Biblexika

On the Life of Moses (Philo)

jewishgreek~20-50 CE

Philo's two-book account of Moses as king, lawgiver, priest, and prophet — the ideal leader combining political authority with divine wisdom. Includes the origin of the Septuagint.

Translation: Loeb Classical Library (via Sefaria) (public-domain)

Overview

On the Life of Moses (Greek: De Vita Mosis) is Philo of Alexandria's most accessible and comprehensive work, a two-book biographical account of Moses addressed explicitly to Greek-speaking readers who may be unfamiliar with the Hebrew Scriptures. Unlike Philo's more technical allegorical commentaries, this treatise presents Moses as a historical figure of universal significance — the greatest king, lawgiver, priest, and prophet the world has ever known — whose life and legislation speak to the universal human aspiration for wisdom, justice, and divine communion.

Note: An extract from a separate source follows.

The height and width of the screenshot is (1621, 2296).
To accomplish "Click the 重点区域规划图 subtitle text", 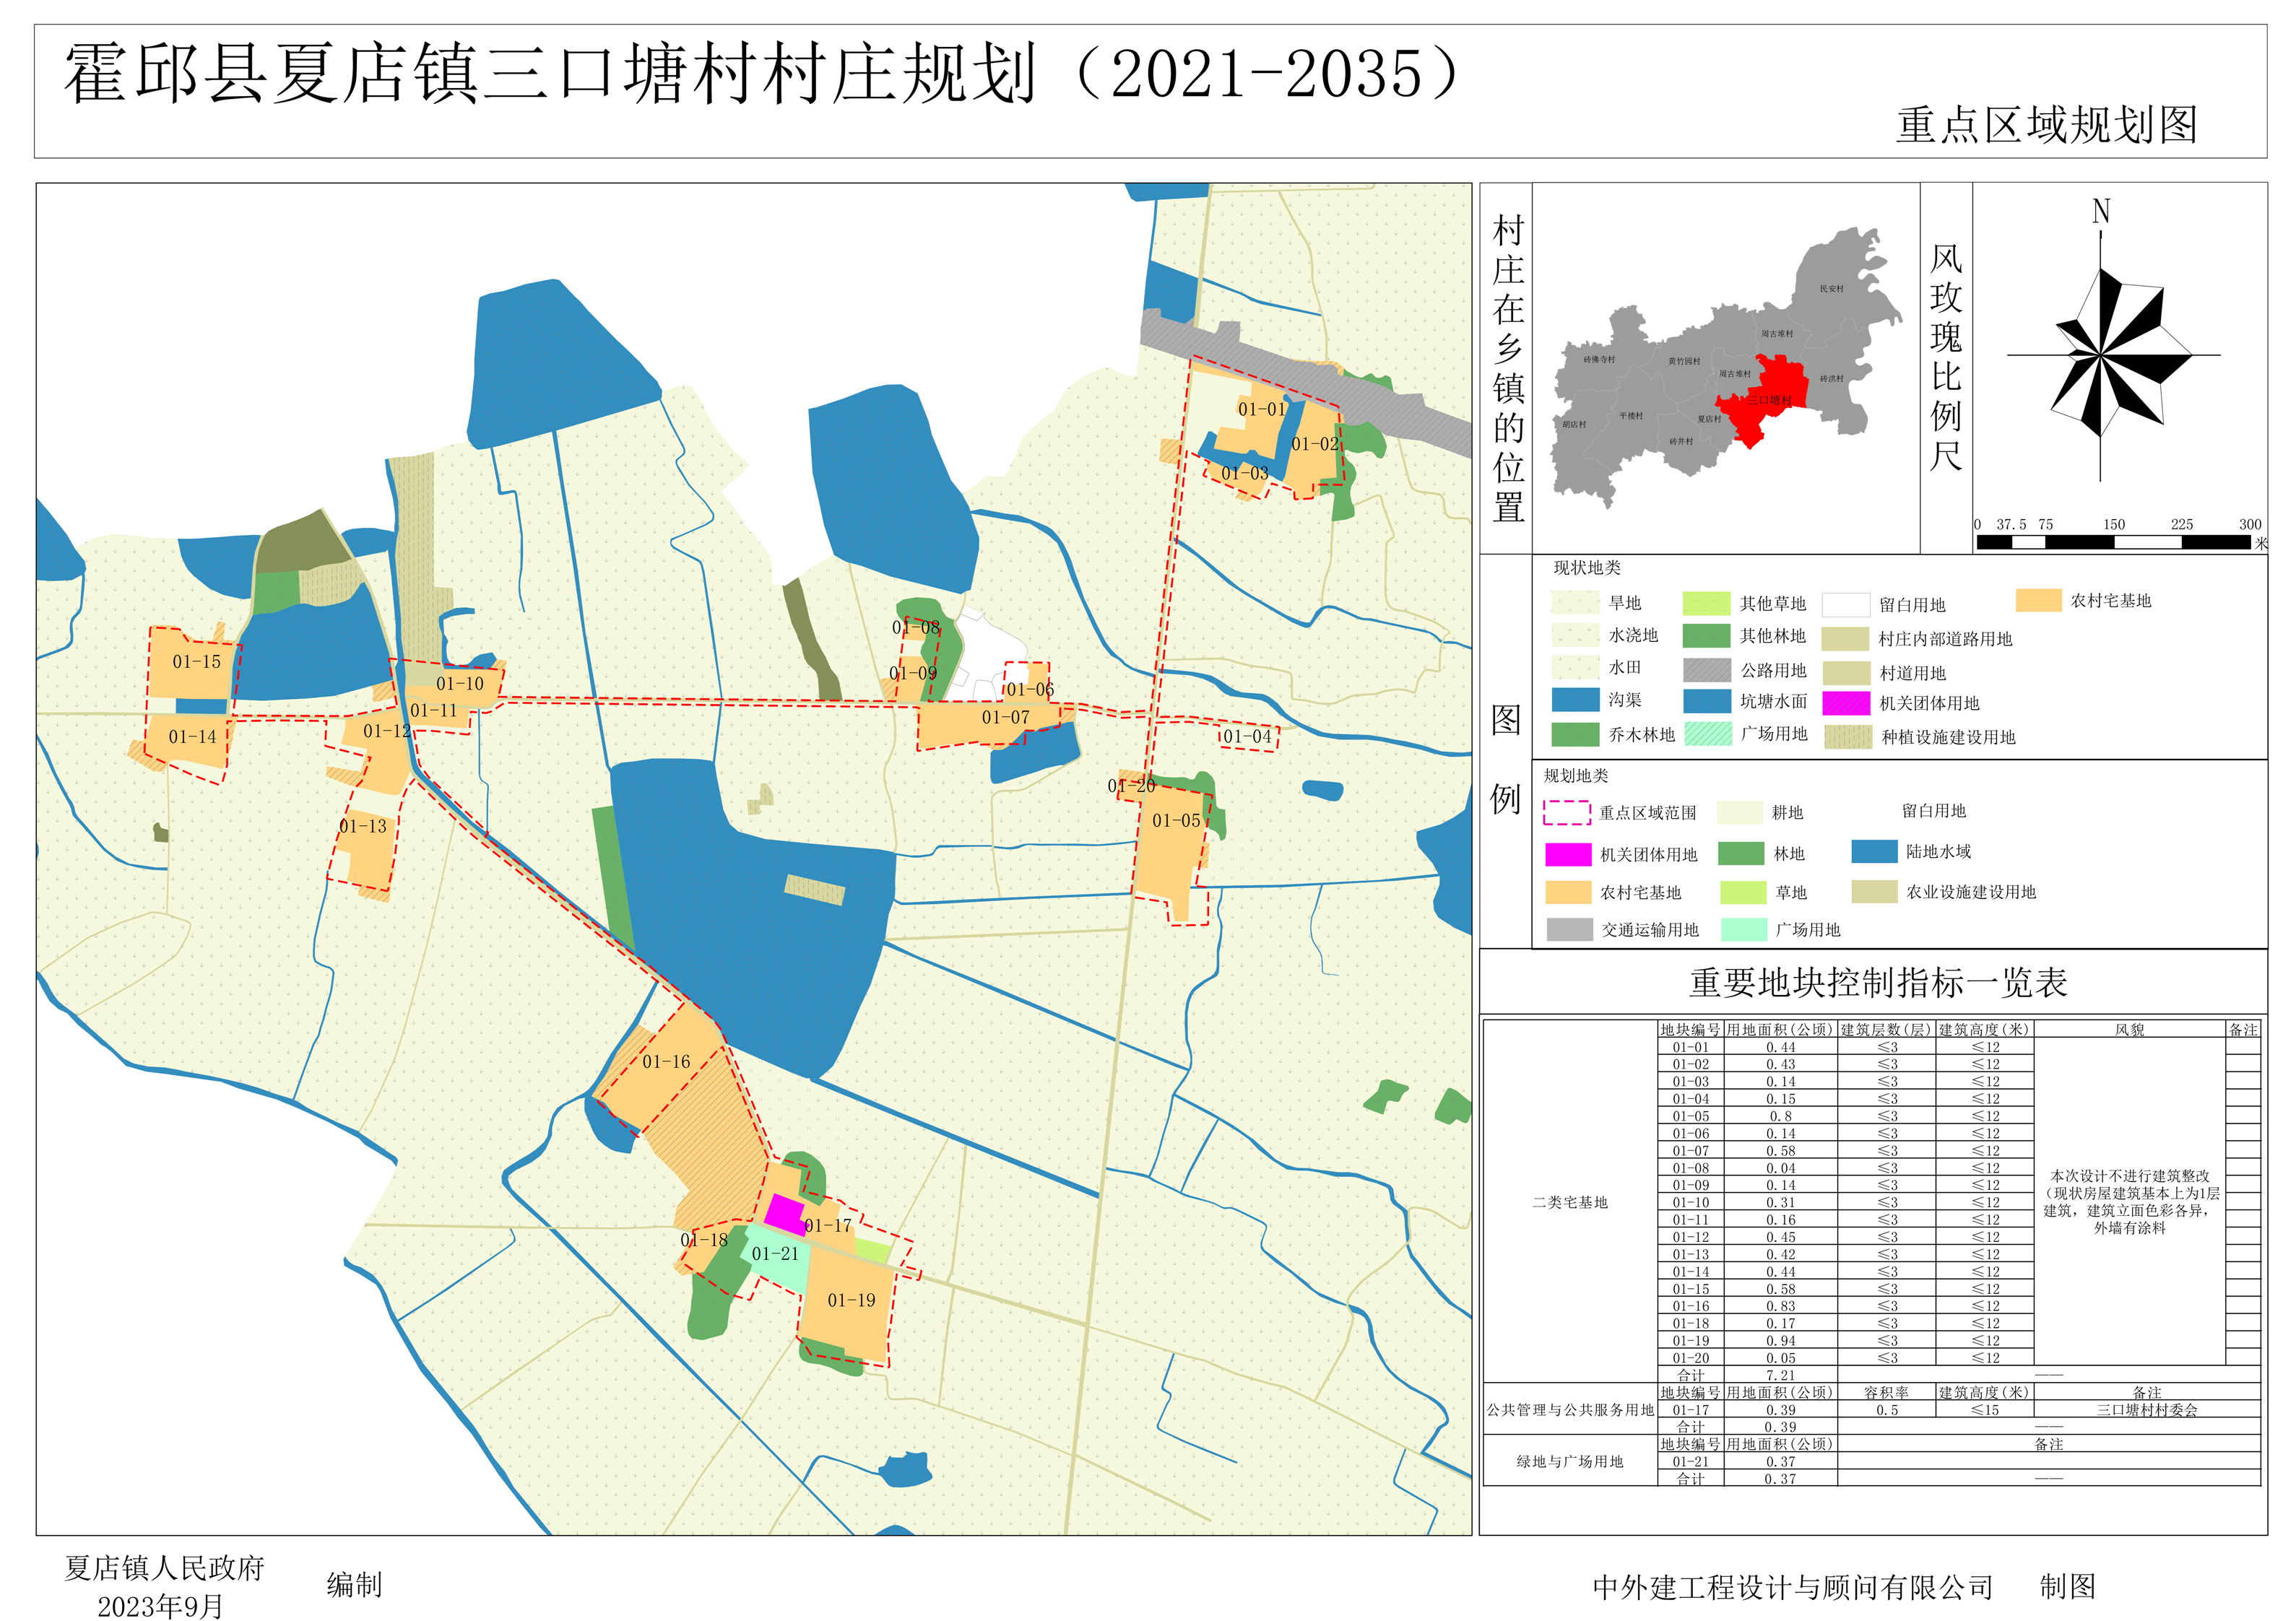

Philo structures Moses's greatness around four offices: king, philosopher-lawgiver, high priest, and prophet. This fourfold schema is itself a philosophical construction: these are the offices that represent, respectively, the political, legislative, ritual, and revelatory dimensions of Moses's unique relationship to God and his unique service to humanity. Together they constitute a portrait of the ideal human mediator between the divine and the human realms.

The treatise served multiple purposes simultaneously: it was an apologetic work demonstrating the philosophical respectability of Jewish Scripture to educated Gentile readers; a pedagogical work providing Alexandrian Jewish readers with a philosophically elevated understanding of their own tradition's founding figure; and an argument for the universal significance of Moses's legislation as the most perfectly rational expression of natural law ever codified. Its influence on early Christian apologetics, biblical typology, and theological reflection on Moses's prophetic role was enormous.

Bible connections
  • Exodus 2-40 (the primary narrative covered across both books)
  • Deuteronomy 34:10-12 (Moses as incomparable prophet)
  • John 5:46 (Moses as prophetic pointer to Christ)
  • Matthew 17:1-8 (Transfiguration and Moses's prophetic significance)
  • Acts 7:20-44 (Stephen's speech covering the Moses narrative)
  • Hebrews 3:1-6 (Moses's faithfulness as servant in God's house)
  • Hebrews 8:1-5 (Tabernacle as shadow of the heavenly sanctuary)
Key terms
Fourfold officePhilo's organizational schema presenting Moses as simultaneously king, lawgiver, high priest, and prophet — the four forms of human authority and divine mediation that Moses uniquely combined
Septuagintthe Greek translation of the Hebrew Scriptures, traditionally attributed to seventy (or seventy-two) translators; Philo's account of its inspired origin in De Vita Mosis II is the most important ancient Jewish testimony to the divine authority of the Greek Torah
Encomiuma formal literary praise of a great person, cataloging virtues and achievements; the genre in which Philo casts the Moses biography, making Moses legible to Greek-educated readers
Tabernacle allegoryPhilo's interpretation of every element of Moses's portable sanctuary as a symbol of the corresponding element of the cosmos, a reading that directly influenced the argument of Hebrews 8-9
Did you know?

Philo's account of the Septuagint translation in On the Life of Moses II — in which seventy-two translators working independently produced identical renderings — is the most important ancient Jewish testimony to the divine inspiration of the Greek Old Testament, and it directly influenced how the early church defended the authority of its Greek Scriptures. This tradition of the miraculous translation was itself drawn from the earlier Letter of Aristeas, which Philo embellished significantly.